Have you ever failed at something? How did you recover? Yes, many times! My past failures have served as ongoing learning experiences. They have taught me to keep working through setbacks and see them as opportunities rather than failures.

What does success mean to you? For me, success is reaching and surpassing my goals. It also means passing on traits to my daughter including family values, hard work and community involvement.

What was your proudest professional moment? The first time I received a promotion. This told me that my hard work had been recognized and rewarded.

What is your favorite stress-buster/leisure time diversion? Exercise! This is my time to focus on my physical and emotional wellness and forget the stressors of everyday life.
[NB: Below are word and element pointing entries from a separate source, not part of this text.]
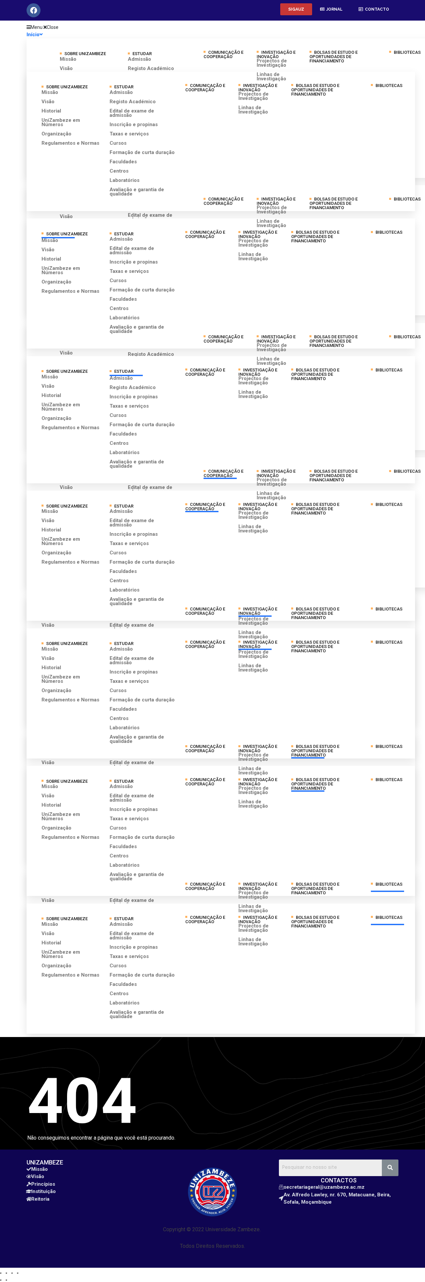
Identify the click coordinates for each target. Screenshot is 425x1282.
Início (33, 35)
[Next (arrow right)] (6, 1280)
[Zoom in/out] (17, 1273)
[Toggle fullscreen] (12, 1273)
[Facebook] (34, 10)
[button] (296, 9)
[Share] (6, 1273)
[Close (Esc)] (0, 1273)
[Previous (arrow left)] (0, 1280)
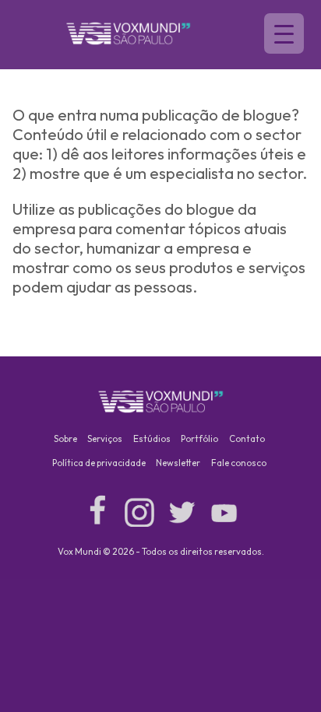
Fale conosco (238, 462)
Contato (247, 438)
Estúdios (152, 438)
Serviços (104, 438)
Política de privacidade (99, 462)
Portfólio (199, 438)
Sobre (65, 438)
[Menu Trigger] (284, 33)
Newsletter (178, 462)
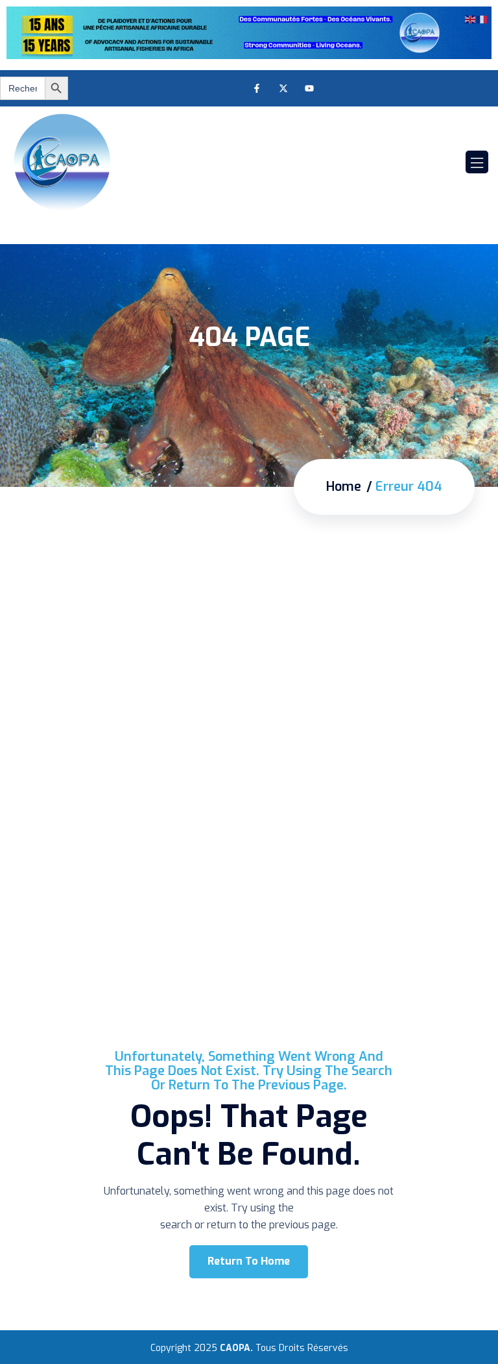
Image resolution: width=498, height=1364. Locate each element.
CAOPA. (236, 1348)
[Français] (482, 18)
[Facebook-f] (256, 88)
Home (343, 486)
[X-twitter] (283, 88)
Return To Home (249, 1261)
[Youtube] (310, 88)
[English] (471, 18)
For me, there's also nothing like getting lost in a good book to relax.

What is the biggest need in your community? Health. We need to get our kids and adults off the couch and encourage them to be more active, eat better and make more healthy choices in their lives.

What gives you reason for optimism in your community? I've only lived in Quincy for five years but I've never felt more like part of the community. The spirit of generosity and volunteerism in Quincy has inspired me to do more and try to be a better person, and to pass on those traits to future generations.

If you could go back in time and give advice to yourself when you were in high school, what would it be? Step outside of your comfort zone. It's OK to read and be a bookworm or not to be what everyone else expects.

If you weren't working for U.S. Cellular, what would you be doing? It's hard to imagine after 15 years of working with U.S. Cellular. While I can't think of a specific field, it would be something in which I could be passionate and positively influence the lives of others.

If you could add a few more hours to the day, how would you spend them? I would spend more time with my husband and daughter.

Do you live by any mantra or saying? "You'll always miss 100 percent of the shots you don't take." -- Wayne Gretzky; "We make a living by what we get. We make a life by what we give." -- Sir Winston Churchill; The Golden Rule: Do unto others as you would have them do unto you.

Career aspirations aside, name one thing you definitely want to accomplish in your lifetime. I want to raise a well-adjusted, happy and successful daughter who puts family, God and community first. If I can accomplish that one task, I'll feel successful in all aspects of life.